## REQUIRED WORK
The required output is the exact run of lines from the one bearing "This screenshot has width=1024, height=768." through the final line of the listing below, with the pictures removed.

::::::

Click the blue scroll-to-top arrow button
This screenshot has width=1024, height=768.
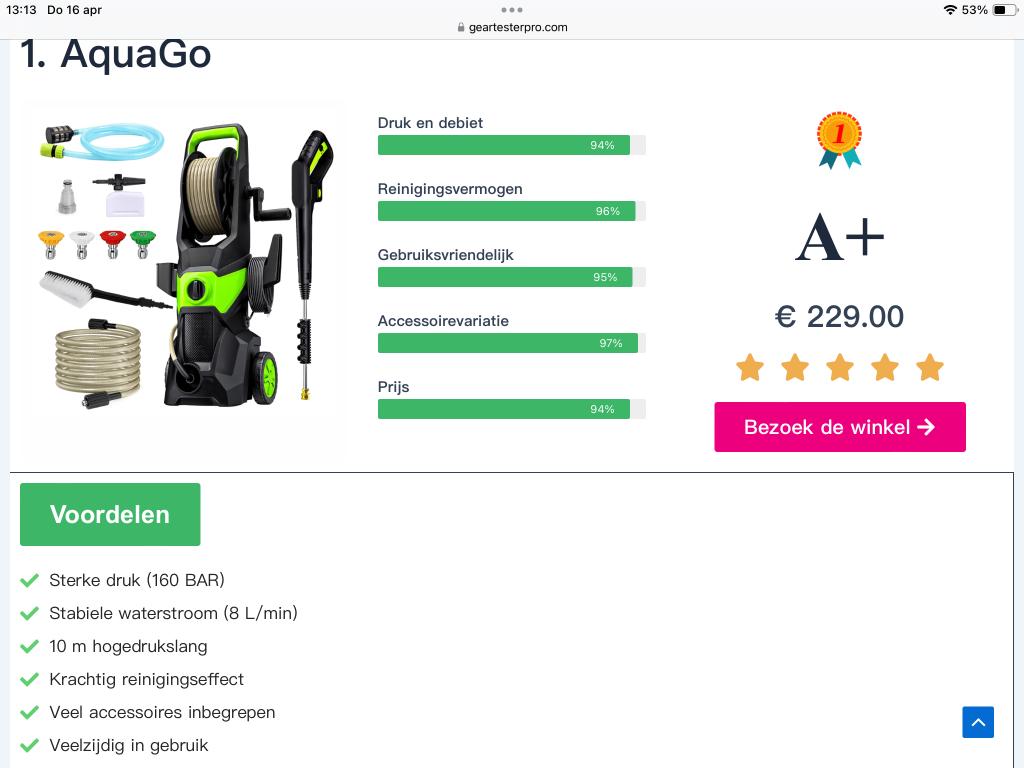(978, 722)
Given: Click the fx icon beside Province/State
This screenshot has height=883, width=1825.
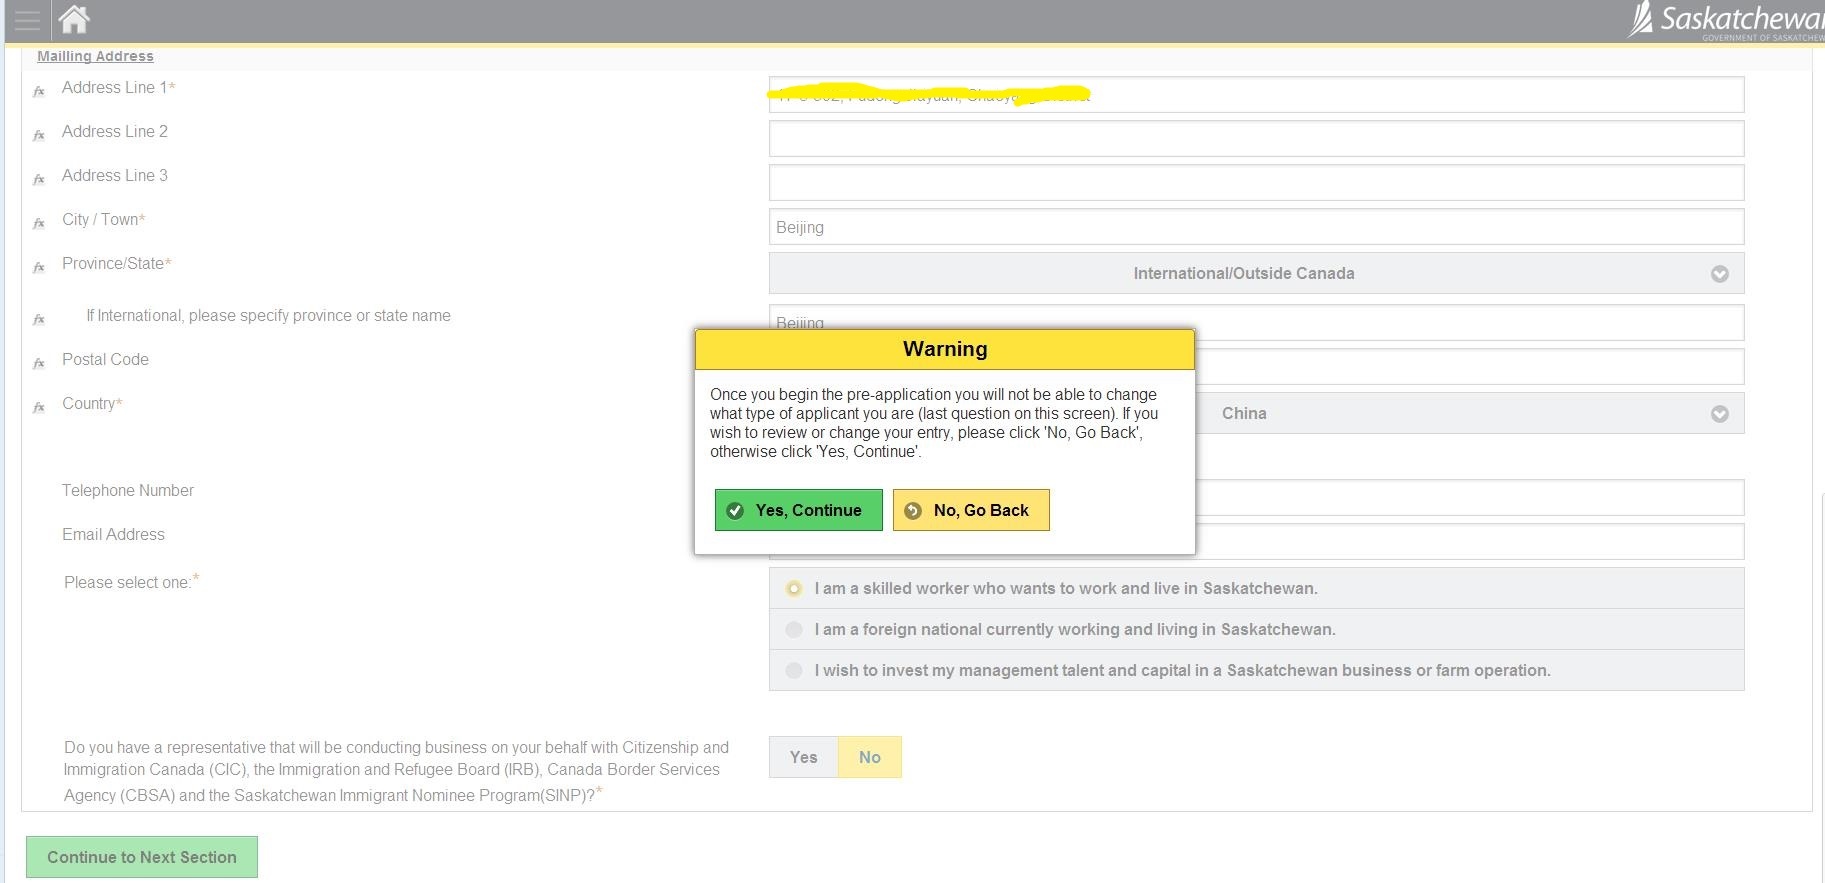Looking at the screenshot, I should tap(39, 268).
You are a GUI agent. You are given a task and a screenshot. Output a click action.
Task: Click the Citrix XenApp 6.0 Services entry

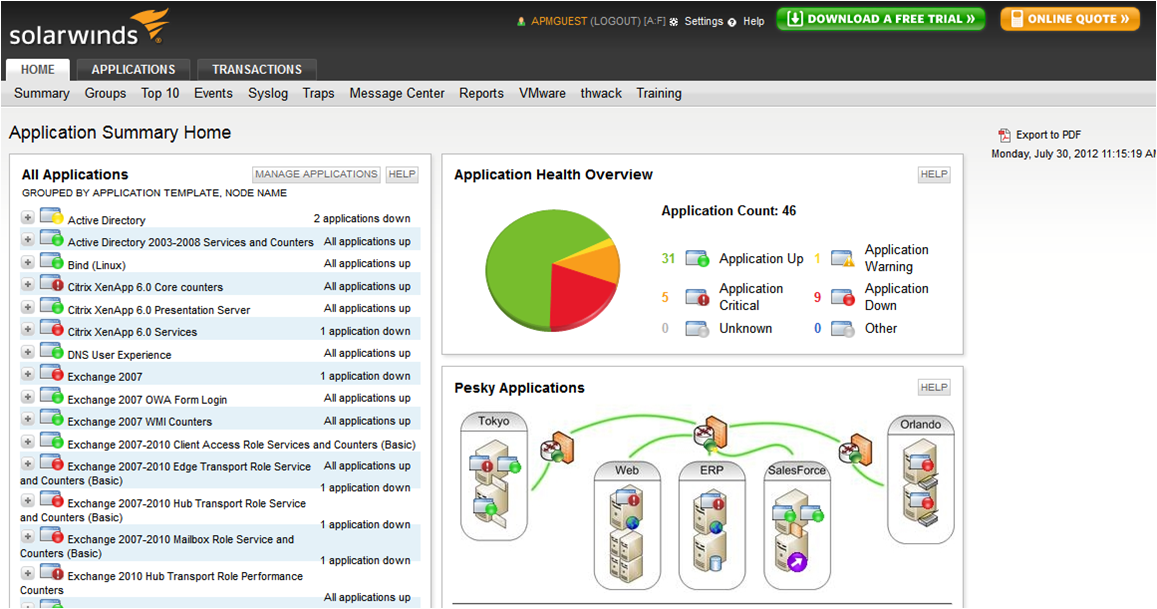click(132, 332)
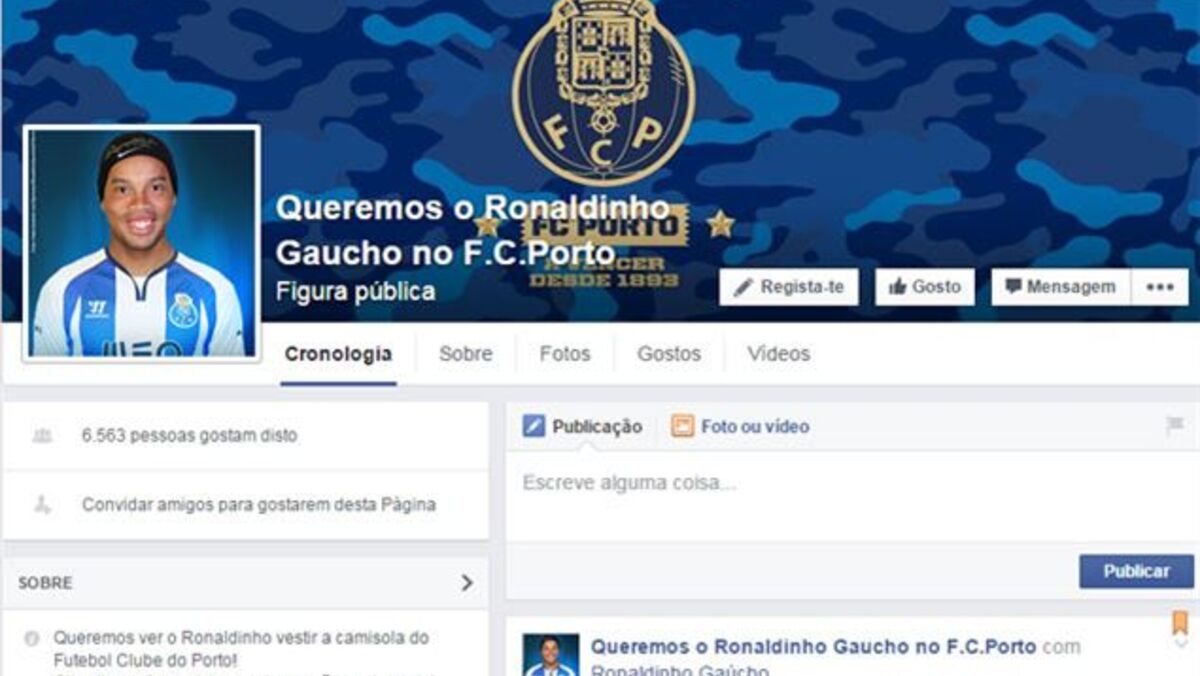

::::::

## RESPONSE BOX
This screenshot has width=1024, height=768.
(978, 722)
Given: Click the fx icon beside Province/State
This screenshot has height=883, width=1825.
Looking at the screenshot, I should tap(39, 268).
You are a GUI agent. You are given a task and a screenshot. Output a click action.
Task: Click the Citrix XenApp 6.0 Services entry

click(132, 332)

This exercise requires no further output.